INSTRUCTION = Can you render the lines below as a Markdown table with the columns "Row" and "Line", numbering each row and leaving out the blank lines?

GIVEN INFORMATION =

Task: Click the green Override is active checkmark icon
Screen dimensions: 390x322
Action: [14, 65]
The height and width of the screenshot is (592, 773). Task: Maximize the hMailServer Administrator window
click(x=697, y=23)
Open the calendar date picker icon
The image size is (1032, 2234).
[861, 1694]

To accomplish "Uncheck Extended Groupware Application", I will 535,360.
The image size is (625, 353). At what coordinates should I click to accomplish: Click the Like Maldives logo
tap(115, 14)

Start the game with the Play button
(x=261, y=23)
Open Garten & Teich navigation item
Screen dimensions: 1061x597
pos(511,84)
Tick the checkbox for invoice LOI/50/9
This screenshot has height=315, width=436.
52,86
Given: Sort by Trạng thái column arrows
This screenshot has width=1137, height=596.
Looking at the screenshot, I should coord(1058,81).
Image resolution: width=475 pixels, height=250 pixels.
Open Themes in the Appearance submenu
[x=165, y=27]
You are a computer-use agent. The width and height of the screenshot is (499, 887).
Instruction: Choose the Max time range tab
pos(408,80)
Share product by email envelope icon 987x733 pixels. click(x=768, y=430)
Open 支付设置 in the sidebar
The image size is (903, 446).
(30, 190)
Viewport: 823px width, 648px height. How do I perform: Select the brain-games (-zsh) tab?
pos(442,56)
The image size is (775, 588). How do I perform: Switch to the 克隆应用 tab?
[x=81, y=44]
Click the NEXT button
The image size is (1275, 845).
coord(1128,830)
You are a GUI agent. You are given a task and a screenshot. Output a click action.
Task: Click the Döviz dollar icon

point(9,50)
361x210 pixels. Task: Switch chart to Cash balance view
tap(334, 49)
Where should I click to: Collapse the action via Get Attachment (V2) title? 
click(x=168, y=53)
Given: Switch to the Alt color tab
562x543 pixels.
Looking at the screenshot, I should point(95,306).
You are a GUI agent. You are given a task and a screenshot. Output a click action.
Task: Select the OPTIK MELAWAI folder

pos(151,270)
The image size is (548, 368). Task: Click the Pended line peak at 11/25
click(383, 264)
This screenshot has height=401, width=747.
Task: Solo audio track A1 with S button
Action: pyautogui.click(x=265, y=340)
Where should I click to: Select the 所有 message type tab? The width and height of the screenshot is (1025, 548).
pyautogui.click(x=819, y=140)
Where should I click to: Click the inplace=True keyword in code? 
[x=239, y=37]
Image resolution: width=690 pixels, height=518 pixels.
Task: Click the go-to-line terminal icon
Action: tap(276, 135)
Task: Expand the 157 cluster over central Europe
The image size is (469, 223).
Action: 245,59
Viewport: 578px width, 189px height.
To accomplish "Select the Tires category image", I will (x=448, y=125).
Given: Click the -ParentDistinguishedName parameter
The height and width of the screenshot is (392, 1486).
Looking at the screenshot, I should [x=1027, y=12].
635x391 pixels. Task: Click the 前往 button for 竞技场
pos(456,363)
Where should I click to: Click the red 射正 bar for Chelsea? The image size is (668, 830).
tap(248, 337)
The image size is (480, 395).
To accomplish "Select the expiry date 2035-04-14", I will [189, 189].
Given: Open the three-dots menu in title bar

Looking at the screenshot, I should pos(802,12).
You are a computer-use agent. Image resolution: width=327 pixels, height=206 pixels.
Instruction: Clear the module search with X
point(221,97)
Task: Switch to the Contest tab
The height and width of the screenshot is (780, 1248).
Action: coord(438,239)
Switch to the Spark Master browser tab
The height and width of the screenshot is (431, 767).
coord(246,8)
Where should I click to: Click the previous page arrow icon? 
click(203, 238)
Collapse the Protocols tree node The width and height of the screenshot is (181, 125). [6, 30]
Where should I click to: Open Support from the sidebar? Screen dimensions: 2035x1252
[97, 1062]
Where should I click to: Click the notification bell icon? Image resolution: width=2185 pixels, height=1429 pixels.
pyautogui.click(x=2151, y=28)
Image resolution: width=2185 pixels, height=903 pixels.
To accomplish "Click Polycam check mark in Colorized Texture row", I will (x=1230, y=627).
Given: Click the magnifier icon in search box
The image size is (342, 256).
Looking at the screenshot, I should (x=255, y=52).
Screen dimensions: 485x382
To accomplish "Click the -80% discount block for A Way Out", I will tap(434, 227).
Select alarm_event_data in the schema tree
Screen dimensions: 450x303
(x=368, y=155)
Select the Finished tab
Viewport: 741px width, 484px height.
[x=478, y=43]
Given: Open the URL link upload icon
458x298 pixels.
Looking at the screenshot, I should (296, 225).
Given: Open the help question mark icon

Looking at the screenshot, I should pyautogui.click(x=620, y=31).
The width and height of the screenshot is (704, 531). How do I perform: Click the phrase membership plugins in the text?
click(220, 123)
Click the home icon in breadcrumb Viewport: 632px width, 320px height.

ANSWER IN FULL =
| Row | Line |
|---|---|
| 1 | Task: Click the green Override is active checkmark icon |
| 2 | Screen dimensions: 390x322 |
| 3 | Action: [14, 65] |
| 4 | The height and width of the screenshot is (592, 773). Task: Maximize the hMailServer Administrator window |
| 5 | click(x=697, y=23) |
| 6 | Open the calendar date picker icon |
| 7 | The image size is (1032, 2234). |
| 8 | [861, 1694] |
| 9 | To accomplish "Uncheck Extended Groupware Application", I will 535,360. |
| 10 | The image size is (625, 353). At what coordinates should I click to accomplish: Click the Like Maldives logo |
| 11 | tap(115, 14) |
| 12 | Start the game with the Play button |
| 13 | (x=261, y=23) |
| 14 | Open Garten & Teich navigation item |
| 15 | Screen dimensions: 1061x597 |
| 16 | pos(511,84) |
| 17 | Tick the checkbox for invoice LOI/50/9 |
| 18 | This screenshot has height=315, width=436. |
| 19 | 52,86 |
| 20 | Given: Sort by Trạng thái column arrows |
| 21 | This screenshot has width=1137, height=596. |
| 22 | Looking at the screenshot, I should coord(1058,81). |
| 23 | Image resolution: width=475 pixels, height=250 pixels. |
| 24 | Open Themes in the Appearance submenu |
| 25 | [x=165, y=27] |
| 26 | You are a computer-use agent. The width and height of the screenshot is (499, 887). |
| 27 | Instruction: Choose the Max time range tab |
| 28 | pos(408,80) |
| 29 | Share product by email envelope icon 987x733 pixels. click(x=768, y=430) |
| 30 | Open 支付设置 in the sidebar |
| 31 | The image size is (903, 446). |
| 32 | (30, 190) |
| 33 | Viewport: 823px width, 648px height. How do I perform: Select the brain-games (-zsh) tab? |
| 34 | pos(442,56) |
| 35 | The image size is (775, 588). How do I perform: Switch to the 克隆应用 tab? |
| 36 | [x=81, y=44] |
| 37 | Click the NEXT button |
| 38 | The image size is (1275, 845). |
| 39 | coord(1128,830) |
| 40 | You are a GUI agent. You are given a task and a screenshot. Output a click action. |
| 41 | Task: Click the Döviz dollar icon |
| 42 | point(9,50) |
| 43 | 361x210 pixels. Task: Switch chart to Cash balance view |
| 44 | tap(334, 49) |
| 45 | Where should I click to: Collapse the action via Get Attachment (V2) title?  |
| 46 | click(x=168, y=53) |
| 47 | Given: Switch to the Alt color tab |
| 48 | 562x543 pixels. |
| 49 | Looking at the screenshot, I should point(95,306). |
| 50 | You are a GUI agent. You are given a task and a screenshot. Output a click action. |
| 51 | Task: Select the OPTIK MELAWAI folder |
| 52 | pos(151,270) |
| 53 | The image size is (548, 368). Task: Click the Pended line peak at 11/25 |
| 54 | click(383, 264) |
| 55 | This screenshot has height=401, width=747. |
| 56 | Task: Solo audio track A1 with S button |
| 57 | Action: pyautogui.click(x=265, y=340) |
| 58 | Where should I click to: Select the 所有 message type tab? The width and height of the screenshot is (1025, 548). |
| 59 | pyautogui.click(x=819, y=140) |
| 60 | Where should I click to: Click the inplace=True keyword in code?  |
| 61 | [x=239, y=37] |
| 62 | Image resolution: width=690 pixels, height=518 pixels. |
| 63 | Task: Click the go-to-line terminal icon |
| 64 | Action: tap(276, 135) |
| 65 | Task: Expand the 157 cluster over central Europe |
| 66 | The image size is (469, 223). |
| 67 | Action: 245,59 |
| 68 | Viewport: 578px width, 189px height. |
| 69 | To accomplish "Select the Tires category image", I will (x=448, y=125). |
| 70 | Given: Click the -ParentDistinguishedName parameter |
| 71 | The height and width of the screenshot is (392, 1486). |
| 72 | Looking at the screenshot, I should [x=1027, y=12]. |
| 73 | 635x391 pixels. Task: Click the 前往 button for 竞技场 |
| 74 | pos(456,363) |
| 75 | Where should I click to: Click the red 射正 bar for Chelsea? The image size is (668, 830). |
| 76 | tap(248, 337) |
| 77 | The image size is (480, 395). |
| 78 | To accomplish "Select the expiry date 2035-04-14", I will [189, 189]. |
| 79 | Given: Open the three-dots menu in title bar |
| 80 | Looking at the screenshot, I should pos(802,12). |
| 81 | You are a computer-use agent. Image resolution: width=327 pixels, height=206 pixels. |
| 82 | Instruction: Clear the module search with X |
| 83 | point(221,97) |
| 84 | Task: Switch to the Contest tab |
| 85 | The height and width of the screenshot is (780, 1248). |
| 86 | Action: coord(438,239) |
| 87 | Switch to the Spark Master browser tab |
| 88 | The height and width of the screenshot is (431, 767). |
| 89 | coord(246,8) |
| 90 | Where should I click to: Click the previous page arrow icon?  |
| 91 | click(203, 238) |
| 92 | Collapse the Protocols tree node The width and height of the screenshot is (181, 125). [6, 30] |
| 93 | Where should I click to: Open Support from the sidebar? Screen dimensions: 2035x1252 |
| 94 | [97, 1062] |
| 95 | Where should I click to: Click the notification bell icon? Image resolution: width=2185 pixels, height=1429 pixels. |
| 96 | pyautogui.click(x=2151, y=28) |
| 97 | Image resolution: width=2185 pixels, height=903 pixels. |
| 98 | To accomplish "Click Polycam check mark in Colorized Texture row", I will (x=1230, y=627). |
| 99 | Given: Click the magnifier icon in search box |
| 100 | The image size is (342, 256). |
| 101 | Looking at the screenshot, I should (x=255, y=52). |
| 102 | Screen dimensions: 485x382 |
| 103 | To accomplish "Click the -80% discount block for A Way Out", I will tap(434, 227). |
| 104 | Select alarm_event_data in the schema tree |
| 105 | Screen dimensions: 450x303 |
| 106 | (x=368, y=155) |
| 107 | Select the Finished tab |
| 108 | Viewport: 741px width, 484px height. |
| 109 | [x=478, y=43] |
| 110 | Given: Open the URL link upload icon |
| 111 | 458x298 pixels. |
| 112 | Looking at the screenshot, I should (296, 225). |
| 113 | Given: Open the help question mark icon |
| 114 | Looking at the screenshot, I should pyautogui.click(x=620, y=31). |
| 115 | The width and height of the screenshot is (704, 531). How do I perform: Click the phrase membership plugins in the text? |
| 116 | click(220, 123) |
| 117 | Click the home icon in breadcrumb Viewport: 632px width, 320px height. |